▶ **HOW TO COMPLETE THIS TASK**:
Across the records, count every line that includes "radio" and give the number by itself.

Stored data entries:
========================================

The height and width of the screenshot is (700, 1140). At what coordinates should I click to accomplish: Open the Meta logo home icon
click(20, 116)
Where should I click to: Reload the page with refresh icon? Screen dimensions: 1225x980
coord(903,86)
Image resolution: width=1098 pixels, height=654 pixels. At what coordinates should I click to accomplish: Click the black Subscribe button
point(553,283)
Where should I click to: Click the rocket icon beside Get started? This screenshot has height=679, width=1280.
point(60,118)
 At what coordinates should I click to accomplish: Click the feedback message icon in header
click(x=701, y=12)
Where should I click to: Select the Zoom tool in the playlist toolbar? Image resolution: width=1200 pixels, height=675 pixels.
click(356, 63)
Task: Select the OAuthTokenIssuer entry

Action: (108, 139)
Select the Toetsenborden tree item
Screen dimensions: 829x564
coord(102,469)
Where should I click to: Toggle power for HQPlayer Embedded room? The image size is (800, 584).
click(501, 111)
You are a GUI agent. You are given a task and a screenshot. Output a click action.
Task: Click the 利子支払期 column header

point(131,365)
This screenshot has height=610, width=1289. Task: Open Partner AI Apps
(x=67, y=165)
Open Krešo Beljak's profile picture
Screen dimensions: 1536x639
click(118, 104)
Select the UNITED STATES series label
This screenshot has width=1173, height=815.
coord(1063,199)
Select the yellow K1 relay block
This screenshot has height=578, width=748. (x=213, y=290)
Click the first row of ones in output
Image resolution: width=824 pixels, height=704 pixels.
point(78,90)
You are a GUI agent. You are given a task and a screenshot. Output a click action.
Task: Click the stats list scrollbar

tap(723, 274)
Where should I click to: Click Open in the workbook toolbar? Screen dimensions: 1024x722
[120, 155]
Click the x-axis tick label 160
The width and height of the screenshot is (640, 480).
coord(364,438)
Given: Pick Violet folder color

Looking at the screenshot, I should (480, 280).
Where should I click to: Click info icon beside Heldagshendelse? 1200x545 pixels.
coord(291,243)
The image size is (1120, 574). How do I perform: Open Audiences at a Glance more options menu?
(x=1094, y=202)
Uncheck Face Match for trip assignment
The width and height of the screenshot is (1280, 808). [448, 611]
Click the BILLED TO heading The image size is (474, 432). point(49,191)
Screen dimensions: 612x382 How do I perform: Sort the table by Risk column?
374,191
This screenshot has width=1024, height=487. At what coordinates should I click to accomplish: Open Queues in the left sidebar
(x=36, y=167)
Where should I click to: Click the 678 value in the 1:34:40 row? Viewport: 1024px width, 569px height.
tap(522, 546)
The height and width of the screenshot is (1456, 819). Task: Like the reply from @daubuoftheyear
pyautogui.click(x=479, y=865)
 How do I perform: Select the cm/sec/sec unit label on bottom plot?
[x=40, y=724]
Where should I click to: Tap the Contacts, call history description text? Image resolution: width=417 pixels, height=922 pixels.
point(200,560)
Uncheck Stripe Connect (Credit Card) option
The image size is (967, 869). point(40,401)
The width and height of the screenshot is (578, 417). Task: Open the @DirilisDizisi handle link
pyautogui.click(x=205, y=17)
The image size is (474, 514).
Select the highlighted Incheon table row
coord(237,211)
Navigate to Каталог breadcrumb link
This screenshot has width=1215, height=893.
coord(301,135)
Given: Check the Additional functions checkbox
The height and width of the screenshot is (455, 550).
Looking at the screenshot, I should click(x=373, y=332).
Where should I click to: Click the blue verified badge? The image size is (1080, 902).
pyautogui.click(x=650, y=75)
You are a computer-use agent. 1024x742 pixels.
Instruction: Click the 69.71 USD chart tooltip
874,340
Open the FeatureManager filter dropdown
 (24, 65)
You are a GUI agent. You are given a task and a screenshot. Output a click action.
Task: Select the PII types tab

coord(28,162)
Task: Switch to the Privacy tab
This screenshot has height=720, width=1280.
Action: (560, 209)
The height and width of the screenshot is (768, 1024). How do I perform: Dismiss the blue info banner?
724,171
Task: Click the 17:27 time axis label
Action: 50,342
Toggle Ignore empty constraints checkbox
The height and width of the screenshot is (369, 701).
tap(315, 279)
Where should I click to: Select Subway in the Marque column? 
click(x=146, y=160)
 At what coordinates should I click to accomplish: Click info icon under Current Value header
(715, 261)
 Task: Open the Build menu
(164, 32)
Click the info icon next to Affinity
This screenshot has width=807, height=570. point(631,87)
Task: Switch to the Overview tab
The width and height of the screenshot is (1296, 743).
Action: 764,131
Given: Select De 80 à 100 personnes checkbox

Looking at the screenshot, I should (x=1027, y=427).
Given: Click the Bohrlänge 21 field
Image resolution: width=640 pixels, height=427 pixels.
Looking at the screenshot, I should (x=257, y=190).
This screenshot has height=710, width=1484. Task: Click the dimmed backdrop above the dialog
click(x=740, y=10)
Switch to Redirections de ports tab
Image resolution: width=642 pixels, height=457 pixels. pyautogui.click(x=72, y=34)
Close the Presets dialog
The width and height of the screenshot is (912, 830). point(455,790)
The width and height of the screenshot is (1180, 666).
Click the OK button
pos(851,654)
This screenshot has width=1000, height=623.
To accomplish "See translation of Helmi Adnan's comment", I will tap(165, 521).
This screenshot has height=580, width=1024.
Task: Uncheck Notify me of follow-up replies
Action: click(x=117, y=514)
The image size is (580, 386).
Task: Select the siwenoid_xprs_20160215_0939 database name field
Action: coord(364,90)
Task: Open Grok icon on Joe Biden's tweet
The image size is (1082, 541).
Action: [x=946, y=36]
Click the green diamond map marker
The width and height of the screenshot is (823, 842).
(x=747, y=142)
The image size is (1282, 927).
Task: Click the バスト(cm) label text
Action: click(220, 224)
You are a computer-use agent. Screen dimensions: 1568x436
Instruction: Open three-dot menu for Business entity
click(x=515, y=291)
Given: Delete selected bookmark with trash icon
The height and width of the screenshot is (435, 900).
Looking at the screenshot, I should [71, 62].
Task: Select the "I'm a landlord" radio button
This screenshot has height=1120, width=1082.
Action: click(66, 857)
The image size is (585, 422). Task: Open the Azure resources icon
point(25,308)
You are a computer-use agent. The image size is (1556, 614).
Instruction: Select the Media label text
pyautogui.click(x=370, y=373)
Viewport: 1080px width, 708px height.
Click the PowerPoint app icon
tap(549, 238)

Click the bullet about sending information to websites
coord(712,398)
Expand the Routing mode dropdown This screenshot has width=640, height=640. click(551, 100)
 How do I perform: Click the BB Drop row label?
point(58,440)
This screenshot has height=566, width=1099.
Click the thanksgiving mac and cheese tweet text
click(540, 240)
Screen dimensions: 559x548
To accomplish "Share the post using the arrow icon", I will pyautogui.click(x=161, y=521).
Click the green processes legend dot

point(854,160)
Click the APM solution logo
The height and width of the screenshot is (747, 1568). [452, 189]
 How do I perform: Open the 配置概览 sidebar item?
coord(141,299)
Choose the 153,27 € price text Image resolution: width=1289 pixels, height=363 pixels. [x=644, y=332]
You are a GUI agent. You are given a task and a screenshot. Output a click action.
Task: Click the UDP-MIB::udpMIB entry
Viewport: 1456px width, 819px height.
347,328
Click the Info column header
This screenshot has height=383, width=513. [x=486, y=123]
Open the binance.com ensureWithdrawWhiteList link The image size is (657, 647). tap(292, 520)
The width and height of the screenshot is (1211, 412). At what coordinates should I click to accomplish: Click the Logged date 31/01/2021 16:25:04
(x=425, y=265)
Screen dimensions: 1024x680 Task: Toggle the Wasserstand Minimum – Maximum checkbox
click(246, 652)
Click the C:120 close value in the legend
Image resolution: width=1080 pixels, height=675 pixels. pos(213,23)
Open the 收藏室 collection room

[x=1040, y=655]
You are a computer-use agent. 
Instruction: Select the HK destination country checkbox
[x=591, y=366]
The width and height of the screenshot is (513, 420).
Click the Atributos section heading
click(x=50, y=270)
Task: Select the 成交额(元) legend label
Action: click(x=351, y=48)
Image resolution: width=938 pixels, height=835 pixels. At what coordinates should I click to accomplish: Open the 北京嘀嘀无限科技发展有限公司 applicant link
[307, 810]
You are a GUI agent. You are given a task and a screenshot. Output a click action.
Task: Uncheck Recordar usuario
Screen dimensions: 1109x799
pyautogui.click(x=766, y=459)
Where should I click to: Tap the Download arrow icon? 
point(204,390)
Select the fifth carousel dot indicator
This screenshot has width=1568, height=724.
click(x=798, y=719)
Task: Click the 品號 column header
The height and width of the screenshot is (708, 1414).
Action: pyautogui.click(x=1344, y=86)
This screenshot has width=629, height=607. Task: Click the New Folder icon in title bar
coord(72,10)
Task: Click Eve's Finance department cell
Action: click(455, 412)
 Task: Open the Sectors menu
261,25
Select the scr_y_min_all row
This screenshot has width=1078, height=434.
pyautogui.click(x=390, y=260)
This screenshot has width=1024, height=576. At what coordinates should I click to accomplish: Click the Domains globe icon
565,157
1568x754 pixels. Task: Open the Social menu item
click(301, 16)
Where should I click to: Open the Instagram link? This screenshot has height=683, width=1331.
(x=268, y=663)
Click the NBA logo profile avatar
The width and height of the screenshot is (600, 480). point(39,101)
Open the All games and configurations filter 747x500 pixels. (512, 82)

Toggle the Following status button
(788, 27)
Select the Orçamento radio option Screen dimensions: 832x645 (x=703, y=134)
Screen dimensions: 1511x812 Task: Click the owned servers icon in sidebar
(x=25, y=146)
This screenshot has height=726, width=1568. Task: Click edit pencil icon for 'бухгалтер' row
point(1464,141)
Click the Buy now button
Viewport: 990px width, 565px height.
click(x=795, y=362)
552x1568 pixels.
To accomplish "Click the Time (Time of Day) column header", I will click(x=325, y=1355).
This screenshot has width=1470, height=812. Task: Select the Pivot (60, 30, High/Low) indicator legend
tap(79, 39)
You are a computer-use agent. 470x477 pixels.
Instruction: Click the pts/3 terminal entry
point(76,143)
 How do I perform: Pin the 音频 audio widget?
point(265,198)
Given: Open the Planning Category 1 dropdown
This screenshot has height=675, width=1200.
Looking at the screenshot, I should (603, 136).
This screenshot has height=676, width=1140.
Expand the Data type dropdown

========================================

▶ **SOLUTION TO THIS TASK**:
2